After that mysql won't start.

Server1:

2017-11-05T17:22:03.505946Z mysqld_safe Logging to '/var/log/mysqld.log'.
2017-11-05T17:22:03.515607Z mysqld_safe Starting mysqld daemon with databases from /var/lib/mysql
2017-11-05T17:22:03.520623Z mysqld_safe Skipping wsrep-recover for cc6a7fb6-c24b-11e7-bd13-ba1518e34f61:0 pair
2017-11-05T17:22:03.521158Z mysqld_safe Assigning cc6a7fb6-c24b-11e7-bd13-ba1518e34f61:0 to wsrep_start_position
2017-11-05T17:22:03.706708Z 0 [Warning] TIMESTAMP with implicit DEFAULT value is deprecated. Please use --explicit_defaults_for_timestamp server option (see documentation for more details).

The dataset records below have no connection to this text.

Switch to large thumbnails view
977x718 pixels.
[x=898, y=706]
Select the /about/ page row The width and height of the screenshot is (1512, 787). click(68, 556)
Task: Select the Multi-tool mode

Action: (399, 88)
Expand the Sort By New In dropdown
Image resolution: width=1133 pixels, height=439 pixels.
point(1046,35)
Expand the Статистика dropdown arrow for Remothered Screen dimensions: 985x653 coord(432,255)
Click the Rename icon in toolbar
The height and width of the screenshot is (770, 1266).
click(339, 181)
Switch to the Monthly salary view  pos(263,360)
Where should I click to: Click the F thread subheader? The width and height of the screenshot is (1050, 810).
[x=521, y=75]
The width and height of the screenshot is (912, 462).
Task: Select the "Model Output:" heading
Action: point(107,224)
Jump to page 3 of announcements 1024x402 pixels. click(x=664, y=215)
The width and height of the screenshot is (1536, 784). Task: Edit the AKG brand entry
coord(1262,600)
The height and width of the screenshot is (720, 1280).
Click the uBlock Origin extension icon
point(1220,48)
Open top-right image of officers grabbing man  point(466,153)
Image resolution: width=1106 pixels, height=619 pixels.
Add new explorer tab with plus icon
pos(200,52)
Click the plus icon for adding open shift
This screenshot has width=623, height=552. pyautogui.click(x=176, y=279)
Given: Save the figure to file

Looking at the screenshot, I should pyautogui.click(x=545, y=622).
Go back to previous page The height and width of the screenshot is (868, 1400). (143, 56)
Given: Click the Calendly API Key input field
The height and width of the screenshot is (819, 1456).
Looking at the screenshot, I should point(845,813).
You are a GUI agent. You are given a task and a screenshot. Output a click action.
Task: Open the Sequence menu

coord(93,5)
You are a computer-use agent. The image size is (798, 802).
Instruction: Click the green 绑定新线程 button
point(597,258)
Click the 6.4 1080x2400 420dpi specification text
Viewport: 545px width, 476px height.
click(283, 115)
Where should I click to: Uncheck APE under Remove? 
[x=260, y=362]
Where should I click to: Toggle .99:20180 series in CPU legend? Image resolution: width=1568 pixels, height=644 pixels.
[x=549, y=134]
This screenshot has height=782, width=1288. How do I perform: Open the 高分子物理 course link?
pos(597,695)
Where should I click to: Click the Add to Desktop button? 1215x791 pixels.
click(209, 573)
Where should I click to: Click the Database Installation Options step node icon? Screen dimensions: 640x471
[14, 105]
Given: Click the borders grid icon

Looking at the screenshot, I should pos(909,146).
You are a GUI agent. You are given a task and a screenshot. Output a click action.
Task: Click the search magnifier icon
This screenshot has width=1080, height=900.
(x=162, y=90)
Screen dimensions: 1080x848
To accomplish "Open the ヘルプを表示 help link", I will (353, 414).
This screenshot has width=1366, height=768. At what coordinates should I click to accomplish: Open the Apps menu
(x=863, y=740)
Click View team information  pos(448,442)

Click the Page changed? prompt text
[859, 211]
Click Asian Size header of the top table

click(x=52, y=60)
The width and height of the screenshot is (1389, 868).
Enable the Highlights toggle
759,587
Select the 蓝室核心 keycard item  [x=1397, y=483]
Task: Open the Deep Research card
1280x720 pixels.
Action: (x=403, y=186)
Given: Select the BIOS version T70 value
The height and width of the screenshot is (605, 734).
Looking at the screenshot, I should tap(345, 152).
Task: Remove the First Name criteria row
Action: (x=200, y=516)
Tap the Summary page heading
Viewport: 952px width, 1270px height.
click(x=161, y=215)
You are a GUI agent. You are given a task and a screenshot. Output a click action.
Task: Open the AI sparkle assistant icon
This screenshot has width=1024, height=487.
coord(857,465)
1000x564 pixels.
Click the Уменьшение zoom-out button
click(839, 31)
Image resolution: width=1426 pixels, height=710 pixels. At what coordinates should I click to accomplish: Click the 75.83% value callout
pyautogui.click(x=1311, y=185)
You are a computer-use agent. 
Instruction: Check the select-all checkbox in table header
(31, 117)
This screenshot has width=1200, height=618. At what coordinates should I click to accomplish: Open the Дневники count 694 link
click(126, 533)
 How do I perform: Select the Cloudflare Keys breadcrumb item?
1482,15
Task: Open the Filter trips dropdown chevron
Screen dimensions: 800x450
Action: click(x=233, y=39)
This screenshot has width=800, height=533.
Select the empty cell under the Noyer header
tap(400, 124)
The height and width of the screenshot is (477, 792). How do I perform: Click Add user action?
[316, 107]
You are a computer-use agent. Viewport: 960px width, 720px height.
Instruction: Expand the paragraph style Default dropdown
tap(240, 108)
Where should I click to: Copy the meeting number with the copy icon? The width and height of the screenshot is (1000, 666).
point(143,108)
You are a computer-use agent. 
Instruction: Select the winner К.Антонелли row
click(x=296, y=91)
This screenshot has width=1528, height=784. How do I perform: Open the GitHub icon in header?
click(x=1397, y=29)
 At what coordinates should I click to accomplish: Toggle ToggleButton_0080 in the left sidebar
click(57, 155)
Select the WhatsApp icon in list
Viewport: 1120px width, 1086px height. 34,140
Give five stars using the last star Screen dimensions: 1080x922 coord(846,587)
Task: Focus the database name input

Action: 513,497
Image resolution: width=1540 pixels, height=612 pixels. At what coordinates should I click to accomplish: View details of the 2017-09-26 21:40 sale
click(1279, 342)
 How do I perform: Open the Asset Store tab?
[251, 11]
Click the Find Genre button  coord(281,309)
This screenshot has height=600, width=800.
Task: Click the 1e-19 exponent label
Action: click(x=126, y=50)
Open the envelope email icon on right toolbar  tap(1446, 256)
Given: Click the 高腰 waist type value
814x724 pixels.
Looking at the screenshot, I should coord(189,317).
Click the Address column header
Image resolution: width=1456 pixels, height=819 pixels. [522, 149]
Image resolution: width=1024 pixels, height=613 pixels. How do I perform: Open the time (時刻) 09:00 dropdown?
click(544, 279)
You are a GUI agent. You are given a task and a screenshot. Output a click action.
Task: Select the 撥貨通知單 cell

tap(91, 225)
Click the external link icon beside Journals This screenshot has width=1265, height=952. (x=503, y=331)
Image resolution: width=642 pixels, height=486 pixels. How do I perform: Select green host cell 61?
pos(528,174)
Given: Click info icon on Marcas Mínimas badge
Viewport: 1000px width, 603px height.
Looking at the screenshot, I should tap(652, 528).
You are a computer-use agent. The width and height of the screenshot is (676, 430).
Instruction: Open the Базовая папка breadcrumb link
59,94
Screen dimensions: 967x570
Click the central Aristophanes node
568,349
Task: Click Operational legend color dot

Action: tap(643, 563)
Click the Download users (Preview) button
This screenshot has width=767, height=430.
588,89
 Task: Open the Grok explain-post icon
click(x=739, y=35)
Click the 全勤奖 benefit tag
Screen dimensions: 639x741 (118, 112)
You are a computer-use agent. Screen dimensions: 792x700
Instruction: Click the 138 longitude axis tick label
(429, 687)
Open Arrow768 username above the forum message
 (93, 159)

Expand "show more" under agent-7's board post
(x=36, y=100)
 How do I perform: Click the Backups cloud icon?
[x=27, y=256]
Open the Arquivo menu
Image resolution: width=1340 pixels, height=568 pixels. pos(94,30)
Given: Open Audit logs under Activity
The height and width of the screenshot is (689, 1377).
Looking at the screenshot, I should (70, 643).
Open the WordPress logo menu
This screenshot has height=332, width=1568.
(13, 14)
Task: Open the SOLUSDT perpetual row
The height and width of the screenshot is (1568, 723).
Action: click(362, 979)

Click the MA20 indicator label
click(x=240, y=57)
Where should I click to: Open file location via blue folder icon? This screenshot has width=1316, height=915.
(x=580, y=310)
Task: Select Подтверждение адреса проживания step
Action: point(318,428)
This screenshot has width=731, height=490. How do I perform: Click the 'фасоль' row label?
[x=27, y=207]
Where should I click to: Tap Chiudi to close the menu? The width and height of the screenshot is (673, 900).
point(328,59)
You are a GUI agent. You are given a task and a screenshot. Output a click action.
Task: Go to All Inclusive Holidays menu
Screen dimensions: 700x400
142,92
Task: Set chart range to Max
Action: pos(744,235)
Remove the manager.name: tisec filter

2017-11-05T17:22:03.708134Z 0 [Note] /usr/sbin/mysqld (mysqld 5.7.19-17-57-log) starting as process 11089 ...
2017-11-05T17:22:03.709661Z 0 [Warning] No argument was provided to --log-bin, and --log-bin-index was not used; so replication may break when this MySQL server acts as a master and has his hostname changed!! Please use '--log-bin=ip-172-31-5-172-bin' to avoid this problem.
2017-11-05T17:22:03.709964Z 0 [Note] WSREP: Setting wsrep_ready to false
2017-11-05T17:22:03.709977Z 0 [Note] WSREP: No pre-stored wsrep-start position found. Skipping position initialization.
2017-11-05T17:22:03.709982Z 0 [Note] WSREP: wsrep_load(): loading provider library '/usr/lib/galera3/libgalera_smm.so'
2017-11-05T17:22:03.712249Z 0 [Note] WSREP: wsrep_load(): Galera 3.22(r8678538) by Codership Oy <info@codership.com> loaded successfully.
2017-11-05T17:22:03.712290Z 0 [Note] WSREP: CRC-32C: using hardware acceleration.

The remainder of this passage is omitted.